In contrast to the clandestine, Saigon ‘63 Graham Greene aesthetic of the cocktail lounge, the magically capacious bathroom is bright and playful. I note the loo, which features a bidet, because it distills the common denominator at play here: It’s as if a thoughtful Airbnb host attends to this charmed Seattle nightspot.
The Doctor’s Office is open to walk-ins, but I’d recommend making reservations.
2) A Hack for Housing
Single family zone protectionists are so put upon by any smidgen of additional housing in their neighborhoods, especially rental housing, that they’ll even fight mild density like mother-in-law apartments; I’ve been reporting on this parochial resistance for decades.
So, I wish Erica and I had gotten this latest installment in which housing naysayers get their comeuppance; three cheers to Seattle’s NYT stringer for following the issue so closely.
And more so, three cheers to Seattle developers for devising an elegant hack to a monkey-wrenching amendment that had undermined some 2019 pro-housing legislation. The original yes-in-my backyard city council bill dared to increase the number of mother-in-law units allowed in traditional single family zones from one to two. Conservative neighborhood groups pushed for a change requiring that one of the two units had to be attached to the main house, a ploy to limit the opportunity for more development. Housing advocates, however, turned the rule into an architectural prompt for creating new “three-pack” housing compounds where multifamily developments are strung together by skybridges.
The NYT reports on how ingenious developers repurposed the NIMBY obstruction into housing construction:
In that political environment, allowing for two detached A.D.U.s would have been a step too far, said Nicolas Welch, a senior planner at the City Office of Planning and Community Development. Enter the skybridge. Some housing experts call them umbilical cords.

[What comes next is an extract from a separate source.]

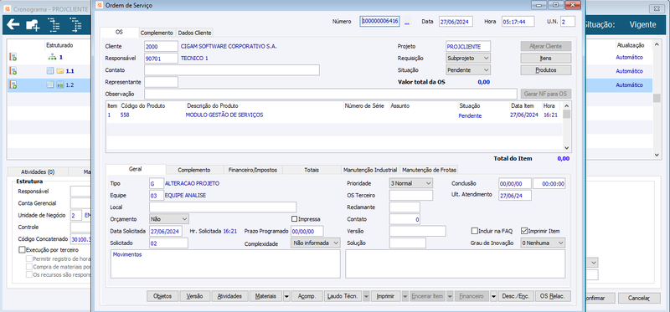Click the Produtos button
The width and height of the screenshot is (670, 312).
(x=546, y=69)
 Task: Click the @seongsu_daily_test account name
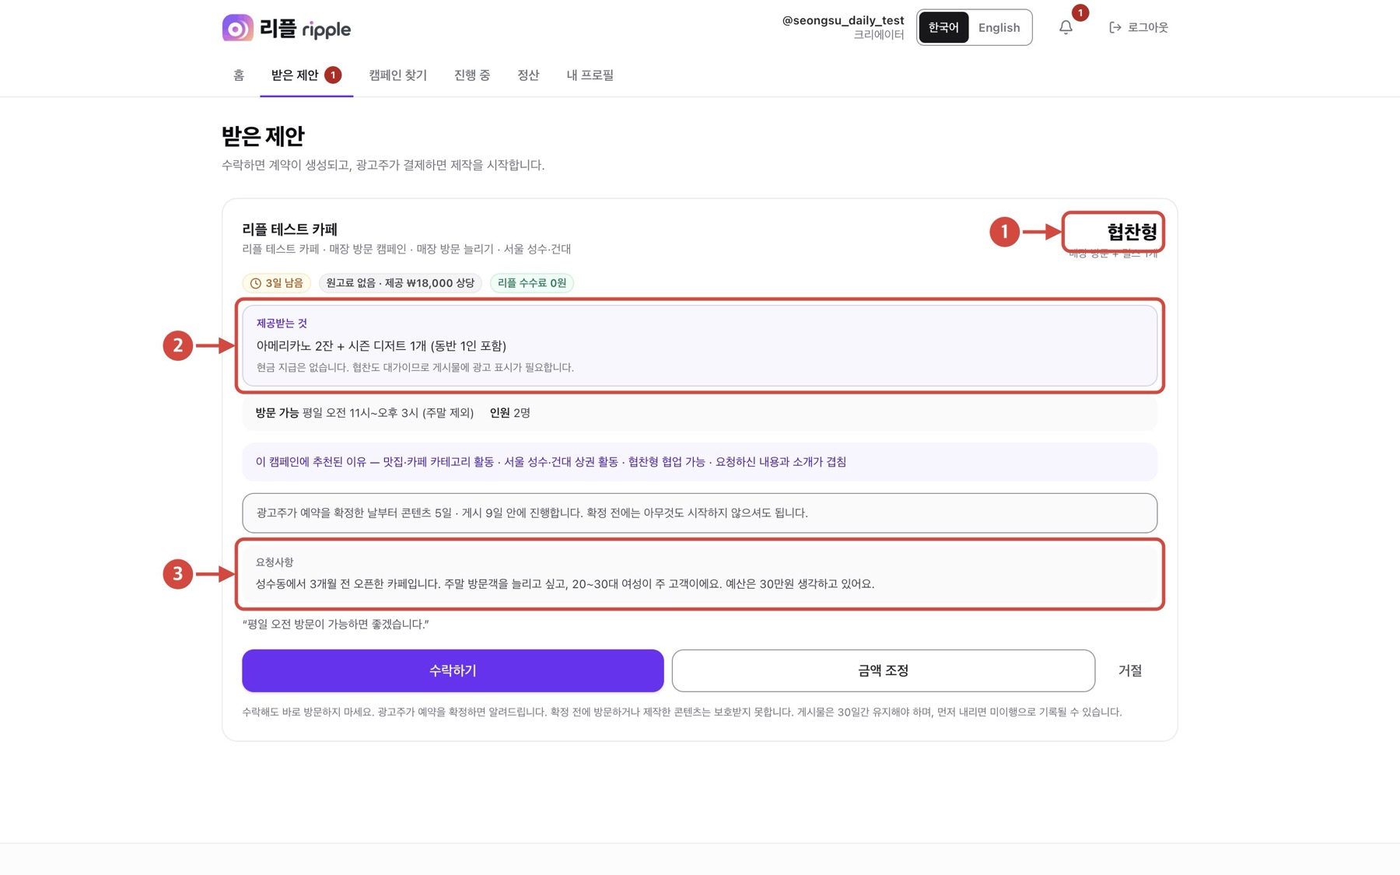tap(843, 20)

Under the building code, any enclosed structure wider than five feet can qualify as an attachment — “leaving room for interpretation,” Mr. Welch said.
“You write something down and it gets used in some creative ways that weren’t anticipated,” he added.

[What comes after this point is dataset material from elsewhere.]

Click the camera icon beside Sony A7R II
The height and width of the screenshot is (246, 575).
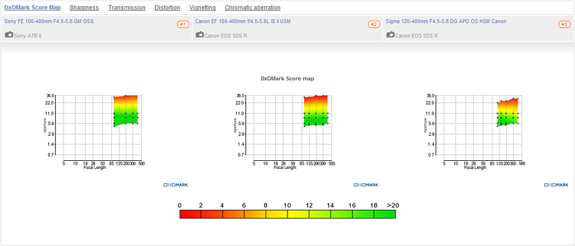pyautogui.click(x=9, y=34)
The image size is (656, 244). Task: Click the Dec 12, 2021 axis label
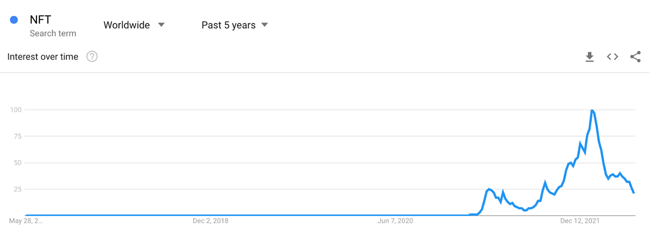[x=580, y=221]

The 3-pack is a product of that flexibility. Developers have formed these A.D.U. compounds as three-unit condo associations, charging a nominal homeowner association fee (often $10 or less) to cover the filings.
3) An Ice Cream Secret
”July 4 is the ice cream holiday.”
This bit of summer wisdom relayed to me in the checkout line at the convenience store persuaded me to seek out an ice cream shoppe ice cream cone.
To avoid the long summer lines at the popular ice cream places in my neighborhood such as Molly Moon’s, Salt & Straw, or Frankie & Jo’s, there’s a small wonder tucked away in the urbanist cluster at 11th Avenue’s Chophouse Row: Sweet Alchemy.

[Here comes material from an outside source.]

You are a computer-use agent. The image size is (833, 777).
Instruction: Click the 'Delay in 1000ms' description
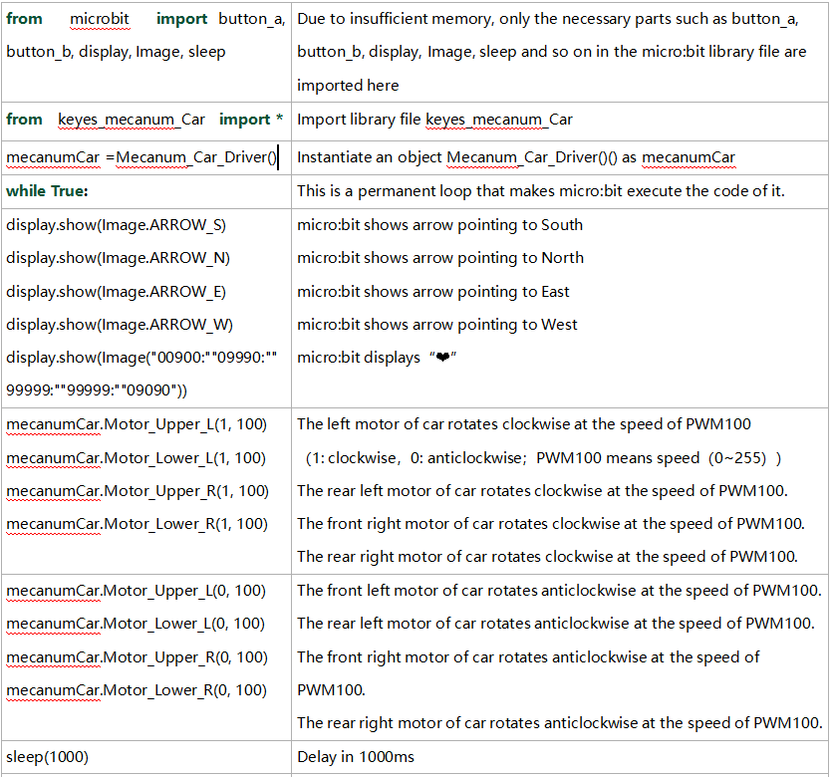356,757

Partnering with local organic farms to champion eco-conscious treat making, the shop comes with laudable spiels about “producing small batch, organic, and locally sourced ice cream… [to] craft our Sweet Cream base daily from organic ingredients…”
That’s cool. But more relevant is that on two recent visits to this small, casual specialty shop—which feels more like a farmer’s market stall than an actual storefront—I’ve scored some malty delicious vegan flavors scooped into sugary, non-vegan waffle cones.
On my July 4 visit, I got a delightful scoop of mocha.